TASK INSTRUCTIONS
Put the material from the line with "Given: Click the Format Painter brush icon" up to and including the line with "The height and width of the screenshot is (1183, 1988)." into a JSON list of strings, one string per line, with blank lines skipped. Leave the pictures out of the list.

RECORDS SUPPLIED
-*-*-

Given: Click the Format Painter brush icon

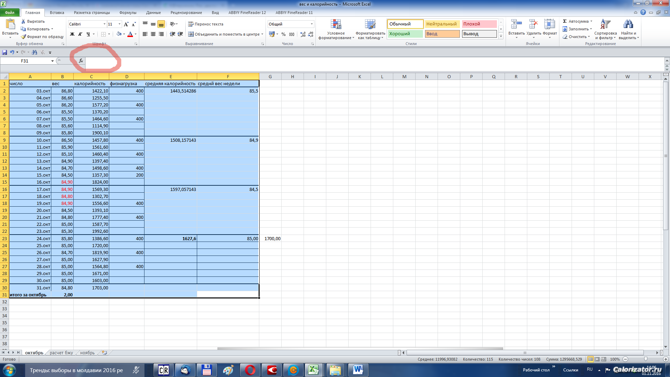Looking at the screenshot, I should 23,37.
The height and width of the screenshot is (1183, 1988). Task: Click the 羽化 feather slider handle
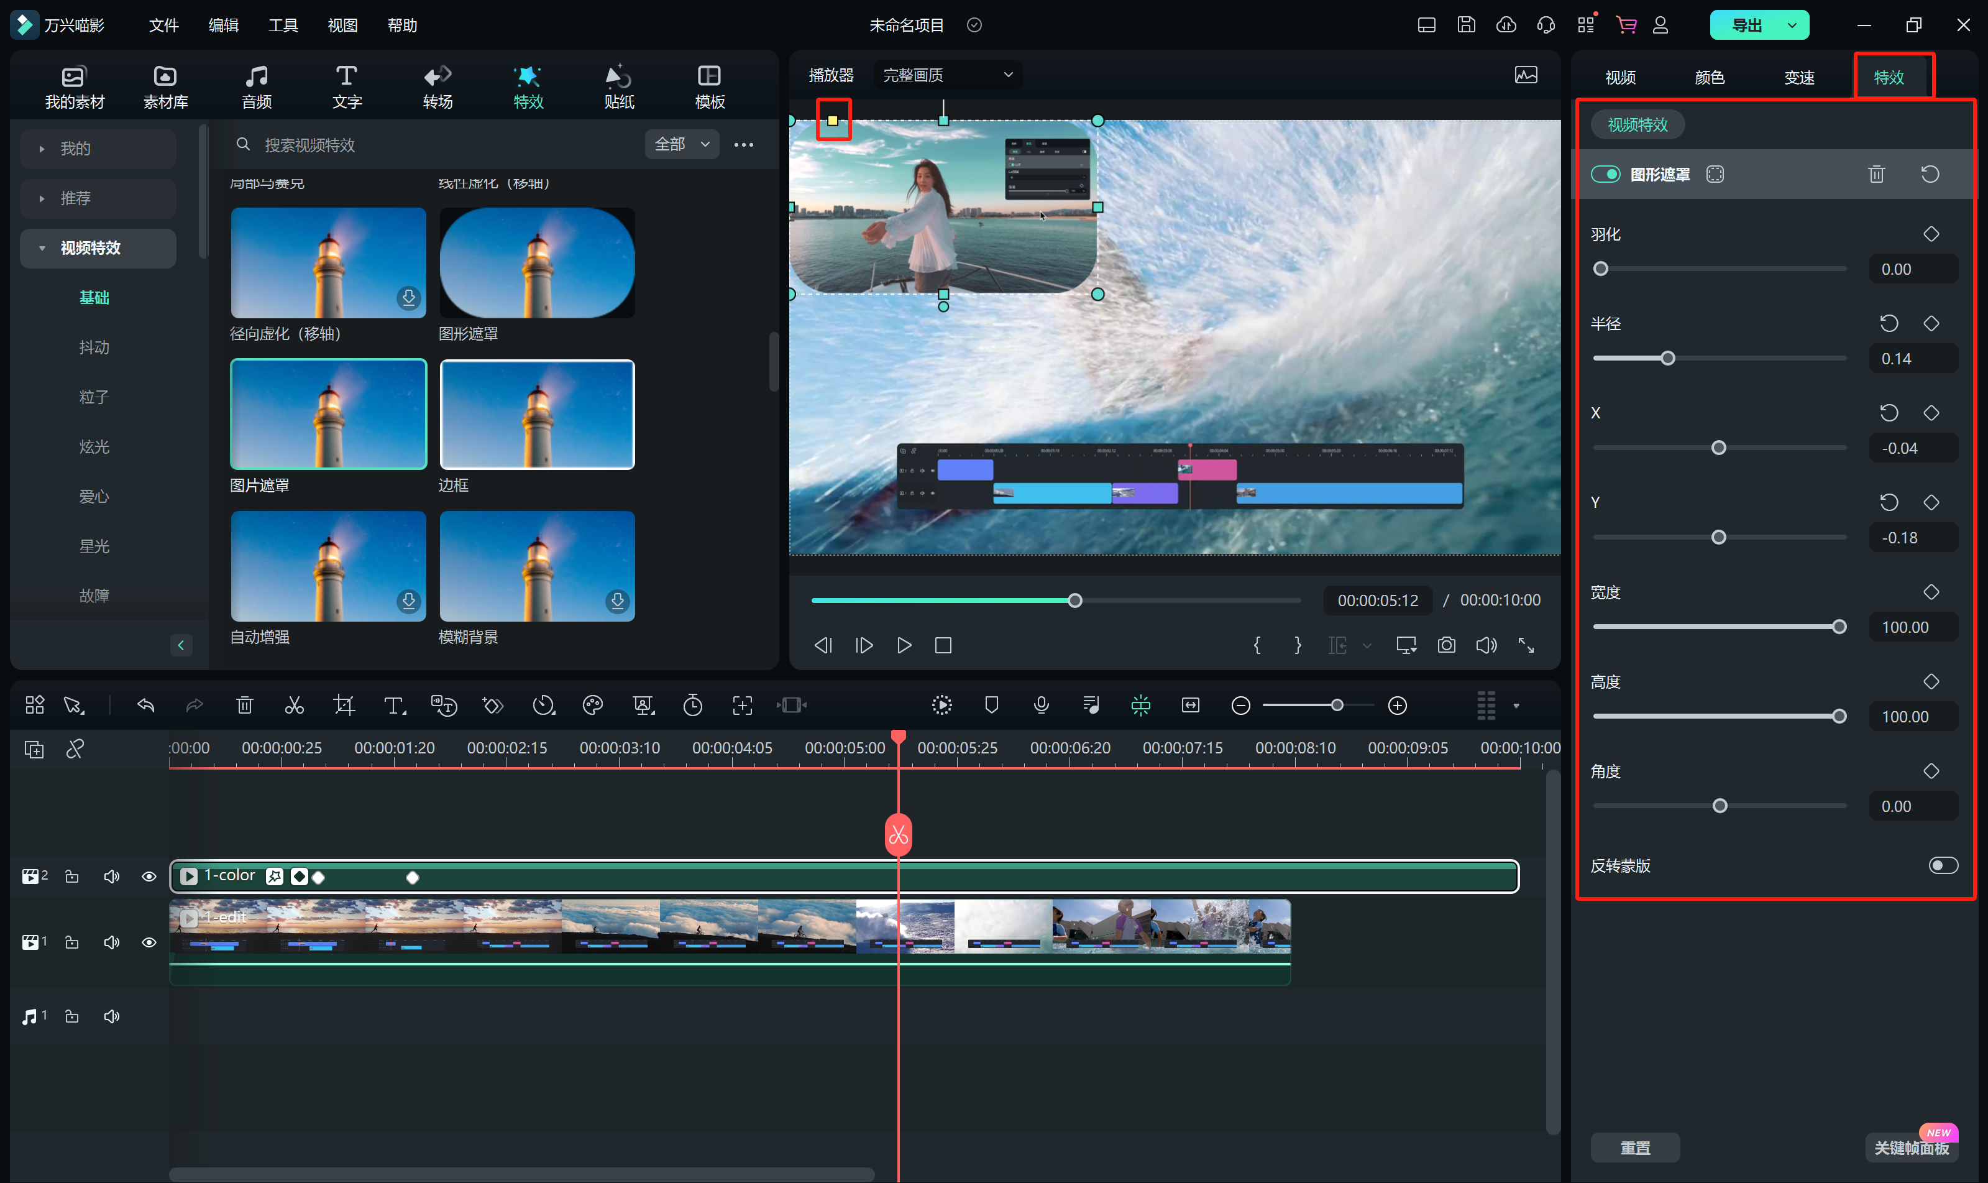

-*-*-

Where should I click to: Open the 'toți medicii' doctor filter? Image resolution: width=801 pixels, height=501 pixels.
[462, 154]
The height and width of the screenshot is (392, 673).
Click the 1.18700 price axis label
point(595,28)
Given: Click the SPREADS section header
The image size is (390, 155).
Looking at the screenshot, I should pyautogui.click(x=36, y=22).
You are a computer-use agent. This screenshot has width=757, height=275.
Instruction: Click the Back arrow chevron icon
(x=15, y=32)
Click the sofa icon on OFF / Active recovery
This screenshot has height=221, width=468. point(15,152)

-*-*-

EXERCISE OUTPUT
[
  "Given: Click the Format Painter brush icon",
  "Looking at the screenshot, I should 23,37.",
  "The height and width of the screenshot is (1183, 1988). Task: Click the 羽化 feather slider handle"
]